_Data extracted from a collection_
Start of Block
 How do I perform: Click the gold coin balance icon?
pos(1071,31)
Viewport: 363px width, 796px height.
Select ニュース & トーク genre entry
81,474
End of Block
Start of Block
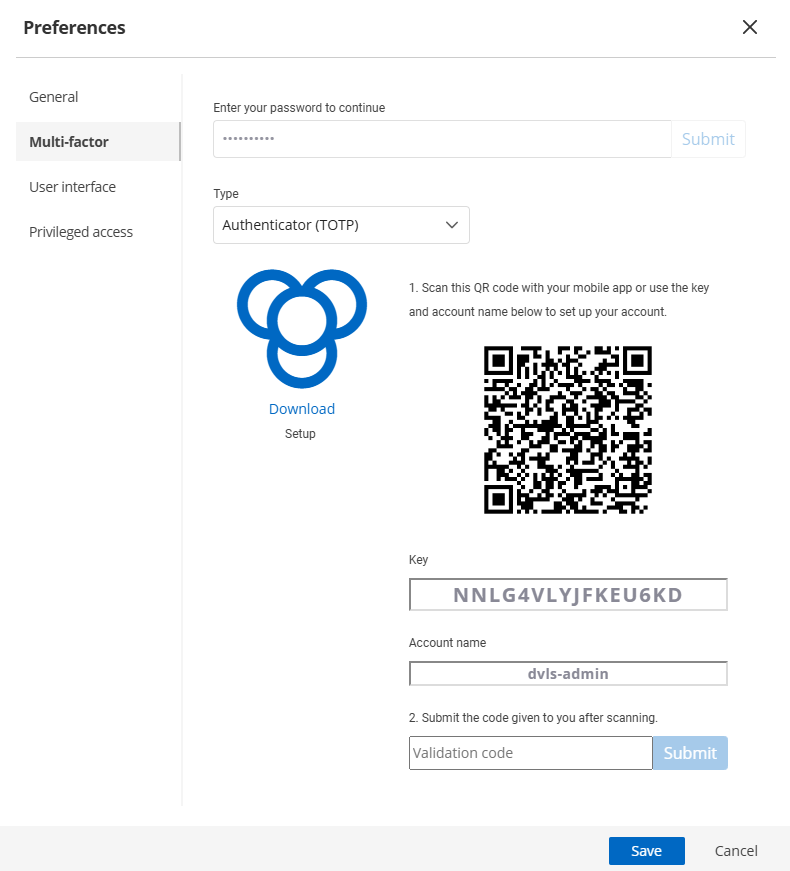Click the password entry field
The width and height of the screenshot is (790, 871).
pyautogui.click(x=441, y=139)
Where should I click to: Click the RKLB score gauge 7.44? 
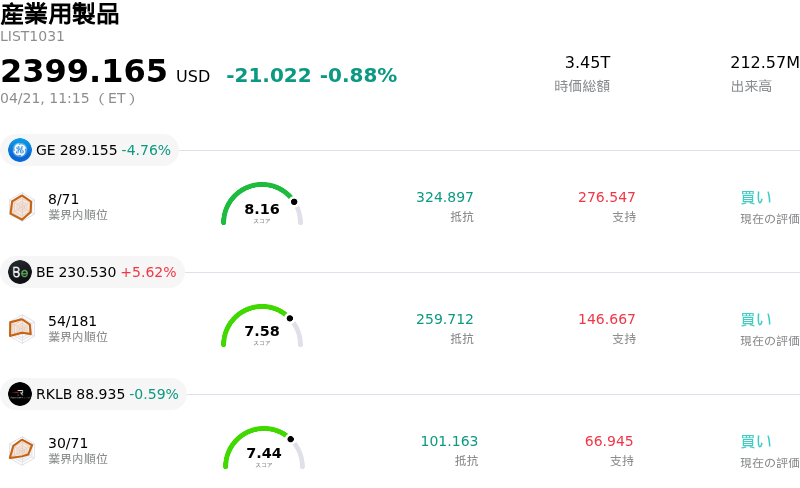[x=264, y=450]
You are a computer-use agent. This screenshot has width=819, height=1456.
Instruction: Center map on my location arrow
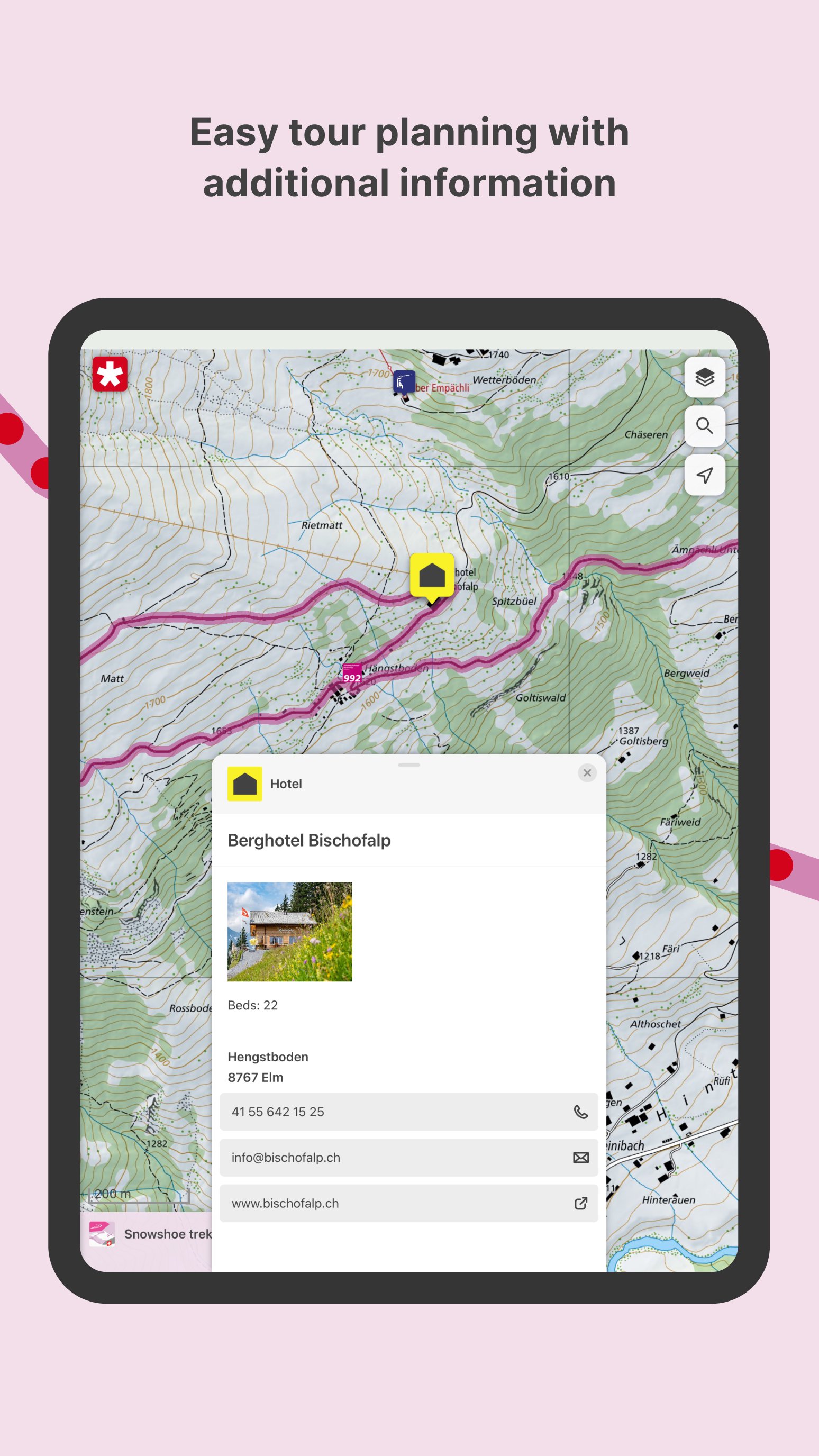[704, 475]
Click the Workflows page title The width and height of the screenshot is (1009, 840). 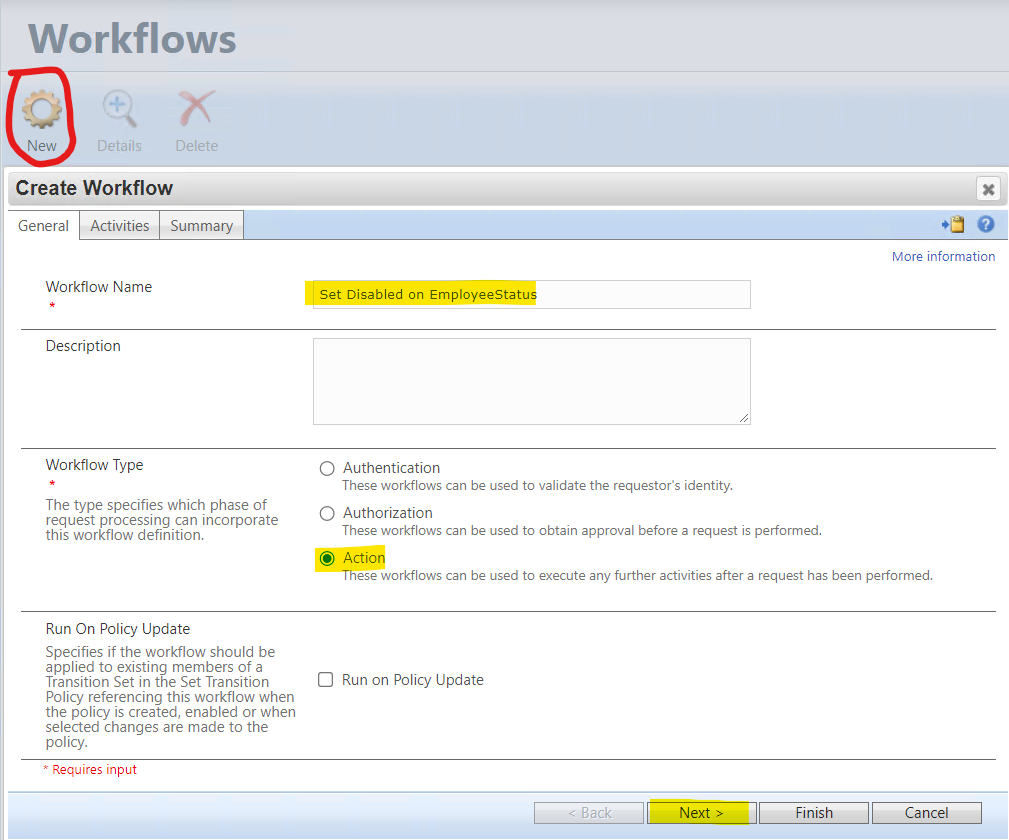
End of Block
_What the task requires_
Output should consist of the lines above from the one with "Instruction: Center map on my location arrow" down to the one with "Click the Workflows", exact and without pictures.

_Answer section_
Instruction: Center map on my location arrow
[704, 475]
Click the Workflows page title The width and height of the screenshot is (1009, 840). 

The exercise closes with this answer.